By Christina Capecchi
Twenty Something
If you’re trying to write a book about quiet and you’re a mom of four, you might need a few extensions on your deadline.
Such was the reality for writer Sarah Clarkson, 40, daughter of the acclaimed Christian author Sally Clarkson.
It all started — as did so many creative pursuits — during the first year of the Covid-19 pandemic. Sarah began “deep, convicted work” about quiet: why it’s threatened, why it’s needed, how to cultivate it. She sensed its ramifications were profound, and ultimately, a spiritual matter. She believed the topic warranted a book.
“Then I promptly entered three of the least quiet years of my life,” Sarah said. Two babies, three moves, numerous health issues and family deaths.
She kept trying to resume her book, hoping another extension would ignite that “deadline fire,” but she was simply too overwhelmed.
Finally, Sarah reached an impasse. Her family had just moved to Oxford, England, where her husband would be the shepherd of two little Anglican churches. They were settling into an old brick vicarage. She knew her options: isolate herself for six weeks to complete the book (and neglect her family) or ask for one more extension.
They were vacationing in Devon, a historic county in England’s South West Peninsula. Sarah retreated to the coast. Gazing at the water, praying furiously, her heart cried out with the gulls overhead. She ended up in a café, writing an impassioned letter to her publisher from Baker Books requesting another year.
Rebekah said yes — “a decision,” Sarah later wrote, “that brought the gift of quiet to my own life in a healing way.” In total, her deadline was pushed back 18 months, which allowed a very different (and better) book to be written.

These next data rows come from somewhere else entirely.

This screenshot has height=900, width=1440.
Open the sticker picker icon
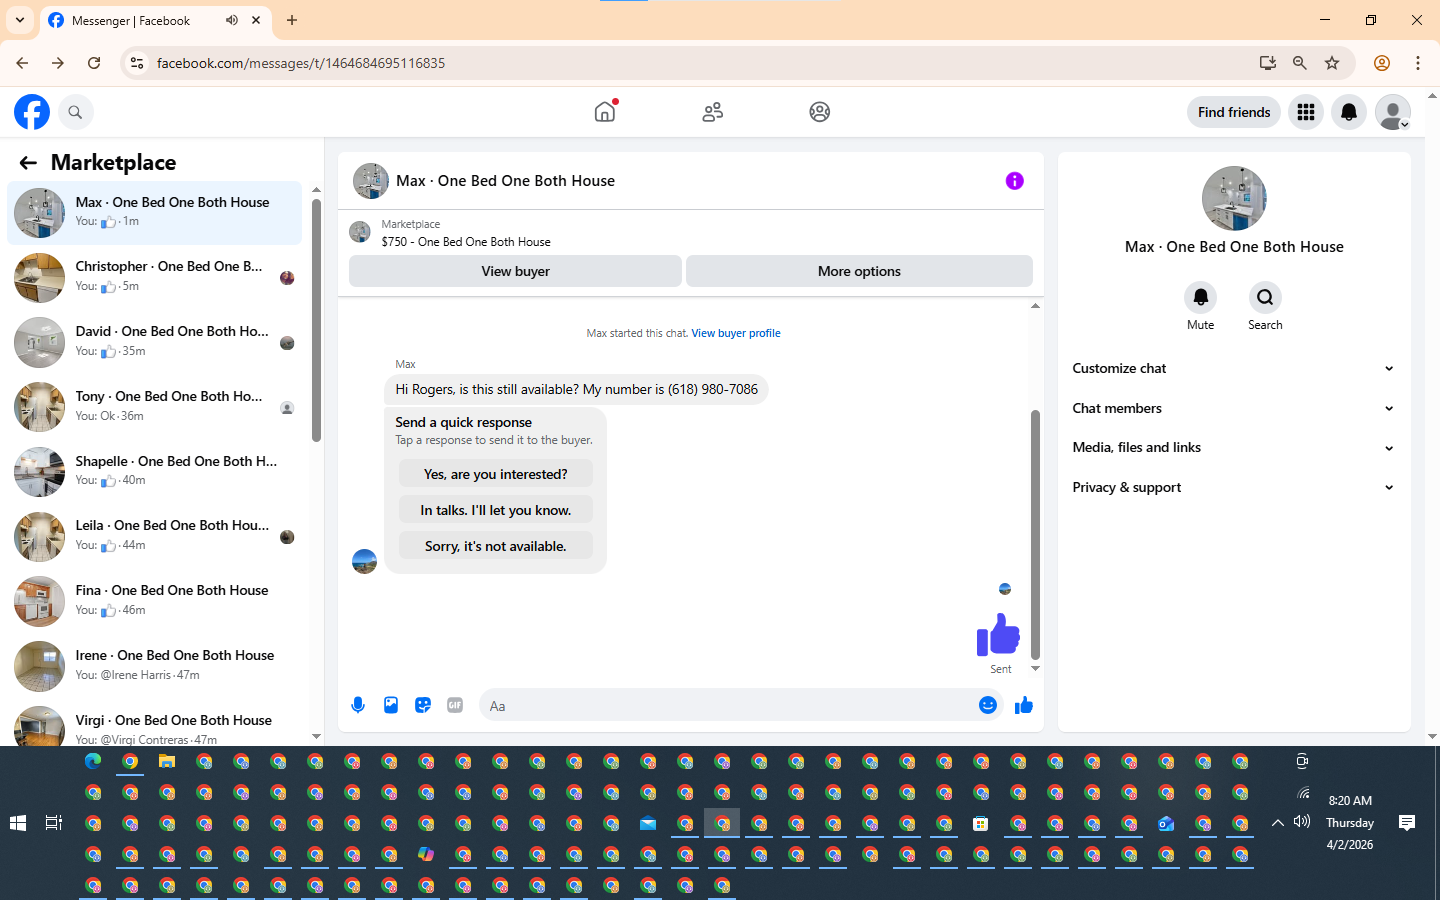tap(423, 705)
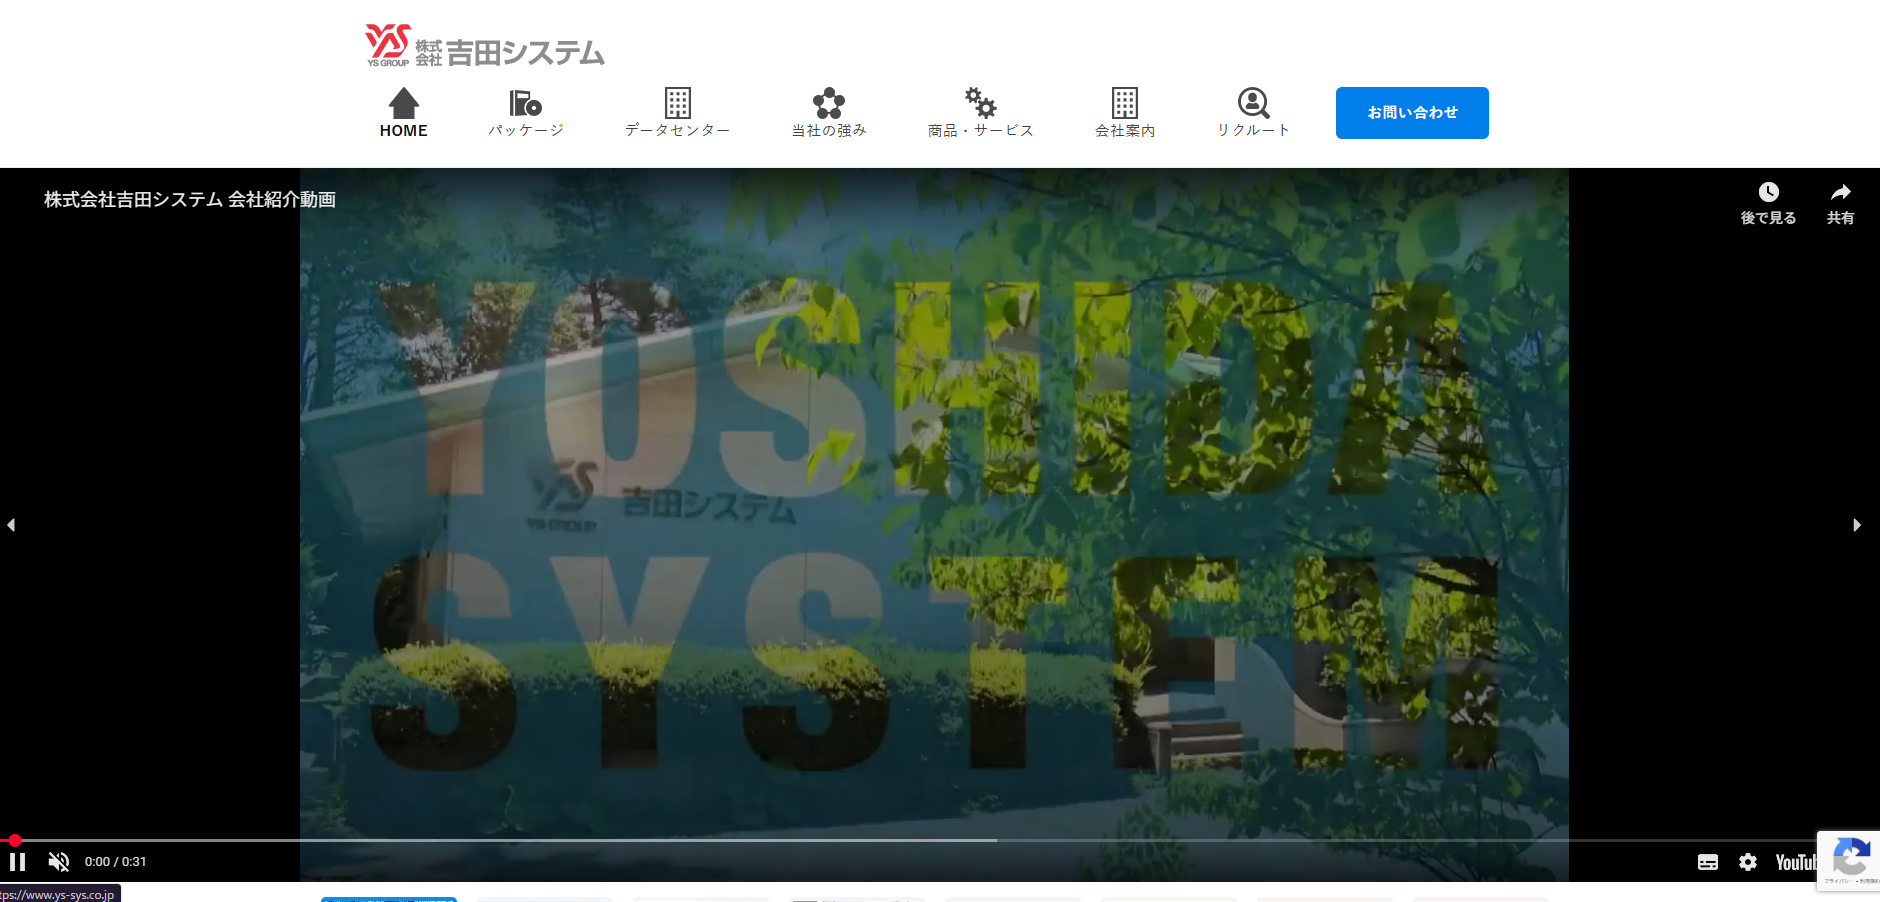This screenshot has width=1880, height=902.
Task: Open the パッケージ package icon
Action: click(526, 103)
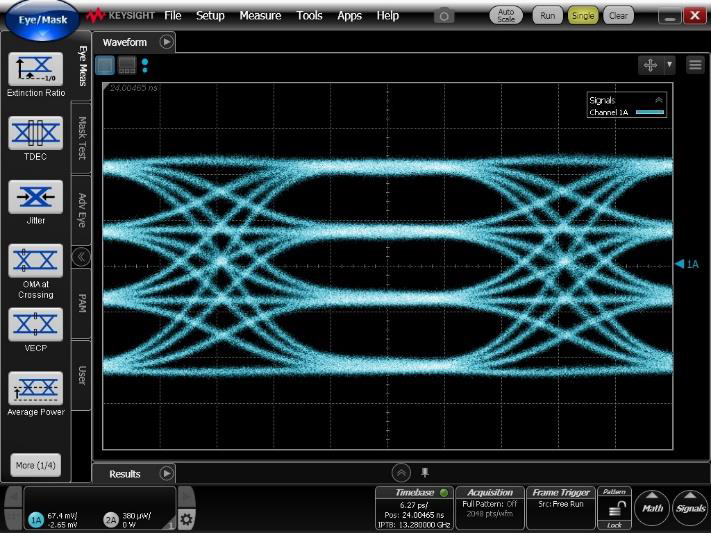Choose the OMA at Crossing measurement
The width and height of the screenshot is (711, 533).
click(x=35, y=261)
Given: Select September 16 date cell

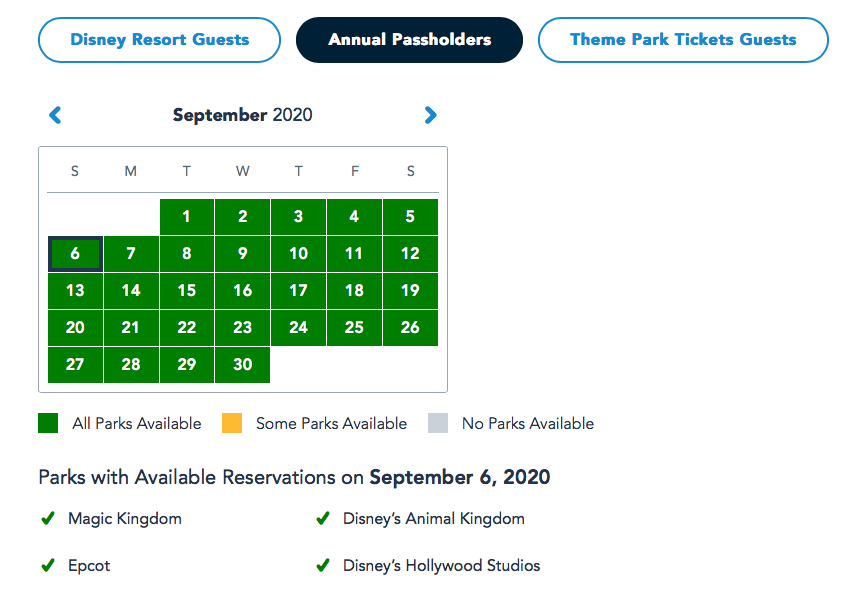Looking at the screenshot, I should coord(243,291).
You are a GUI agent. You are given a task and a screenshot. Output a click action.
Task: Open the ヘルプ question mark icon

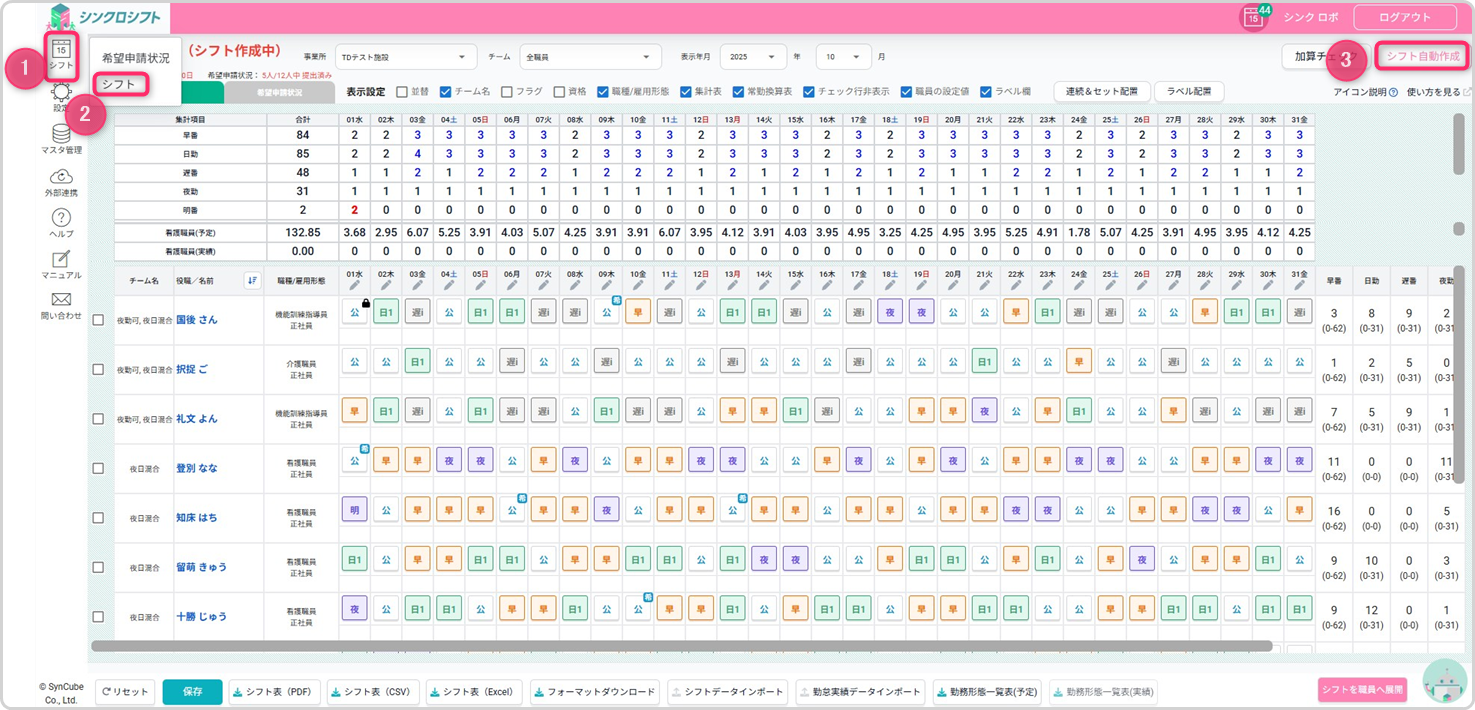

“Reclaiming Quiet: Cultivating a Life of Holy Attention” is now in bookstores and book clubs, homes and hands across the globe. And now Sarah gets to hear from readers who are also thirsting for more quiet in a noisy world.
“I’m delighted by the enthusiasm and have a growing sense of the communal nature of this quest, the urgency of it for all of us, the way we can help each other to grit and courage by articulating our own work in this realm,” Sarah said.
Specifically, the book acknowledges the “clutches” of technology. She reflects on her first smartphone, which “slipped into spaces that used to be sacred” and stole moments of solitude.
The quiet, Sarah realized, was vital for creativity and imagination, for clarity and attention, for rest and for faith.
“That quiet,” she writes. “It was a living, benevolent thing, and in its presence, I felt myself waken, felt my skin and senses sharpen, felt something like grief stir in the deep places of my heart, a yearning that had not wakened in me for many days. I hungered for quiet, not just the cessation of noise but that deep inward hush in which the kindness of God is the light burning at the back of our eyes so that we look upon the world in the brightness of his companionship.”
As we set new habits for 2025, seek quiet. “If there is a season that summons us to attend, it’s winter in her bare-souled grace,” Sarah said. “I am learning to embrace the slowness, the impulse to draw inward, to rest, to shelter. And snow, ah! Anytime we have even a drop, I’m outside with the children to soak it in.”
In silence, Sarah writes, we can listen to Jesus. “Faith rests not primarily on gritted will or savvy choice but on response, on a honed and holy capacity to hear.”
What is He asking of you?
Christina Capecchi is a freelance writer from Inver Grove Heights, Minnesota.